Monti verärgert Italiener: Langzeitbeschäftigung? Wie öde!
Ein Leben lang der gleiche Job sei doch langweilig, findet Italiens Premier Mario Monti. Er plädiert für einen flexibleren Arbeitsmarkt – die Italiener sind empört.
BERLIN taz/afp | Mario Monti zieht den Zorn junger Italiener auf sich. Monti, bislang eher durch Seriosität als verbale Eskapaden aufgefallen, behauptete am Mittwoch in einer Fernsehshow zu seiner umstrittenen Arbeitsmarktreform, Jugendliche sollten sich nicht auf einen festen Arbeitsplatz einstellen. Sie müssten „sich daran gewöhnen, dass sie nicht das ganze Leben einen festen Job haben werden“. Einen Nachteil sehe er darin nicht. Dieselbe Arbeit ein Leben lang sei doch „langweilig“.
Gianfranco Rotondi, ein früheres Mitglied der Berlusconi-Regierung, bezeichnete Montis Bemerkung als „respektlos“. „Er sollte fristlos entlassen werden. Seine Aussagen sind ein Affront für die Millionen von Italienern in finanziellen Nöten“, sagte ein Sprecher der Linkspartei FDS.
Auch Matteo L., 24, findet Montis Worte „unmöglich“. Der Bozener hat in Italien Psychologie studiert. Dort findet er keine Arbeit, zurzeit arbeitet er in einem Krankenhaus in Berlin. Er will so lange wie möglich bleiben, um irgendwann seinen Doktor zu machen und einen Job zu finden. Eigentlich ist es ihm egal, wo, „nur nicht zurück nach Italien. Dort gibt es eh keine Arbeit.“
Die Jugendarbeitslosigkeit in Italien befindet sich auf einem Rekordhoch. Fast ein Drittel der jungen Leute zwischen 15 und 24 Jahren, die nicht mehr in der Ausbildung sind, haben keinen Job. Auch Chiara Marzocchi ist besorgt. Die 24-jährige studiert in Bologna Jura, nach ihrem Abschluss rechnet sie mit mehreren unbezahlten Praktika, bevor sie eine Stelle findet. „Man darf seine Aussage nicht wortwörtlich nehmen.“ Er habe zu starke Worte gewählt, findet Chiara, „aber im Unrecht ist er nicht.

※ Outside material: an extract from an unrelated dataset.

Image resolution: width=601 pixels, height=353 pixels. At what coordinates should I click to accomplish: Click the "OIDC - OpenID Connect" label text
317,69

Wir müssen uns auf einen neuen Arbeitsmarkt einstellen.“
Mehr Flexibilität
Montis Arbeitsmarktreform sieht mehr Flexibilität für den Arbeitsmarkt vor. Dabei will er vor allem den Kündigungsschutz lockern, einen bislang tief verankerten Pfeiler des italienischen Arbeitsrechts. Außerdem will er die Nummer von unbefristeten Verträgen reduzieren und somit Neueinstellungen begünstigen. Flexibilität statt Sicherheit. Dabei galten die unbefristeten Arbeitsverträge lange Zeit als heiliger Gral der italienischen Arbeitspolitik.
Auf Montis Facebook-Seite hagelt es daher Kritik für den Regierungschef: In über tausend Kommentaren erbosen sich die Italiener. „Diese Aussage zeugt von einem Mangel an Respekt vor allen Arbeitenden“, heißt es dort, „wie kann man nur etwas so Absurdes sagen?“ Viele Italiener berichten von ihren eigenen Erfahrungen mit der erfolglosen Jobsuche oder beschimpften Monti. „Auf welchem Planeten lebst du?“, fragten erboste User, „dass du solchen verrückten Psychoscheiß von dir gibst?“
Erst am Dienstag hatte Monti angekündigt, einen „offenen Dialog“ mit den italienischen Bürgern im Netz führen zu wollen. Mithilfe von Experten wolle er „auf alle Fragen mit einer adäquaten Antwort einzugehen“.
Bislang hat er noch auf keinen Post geantwortet.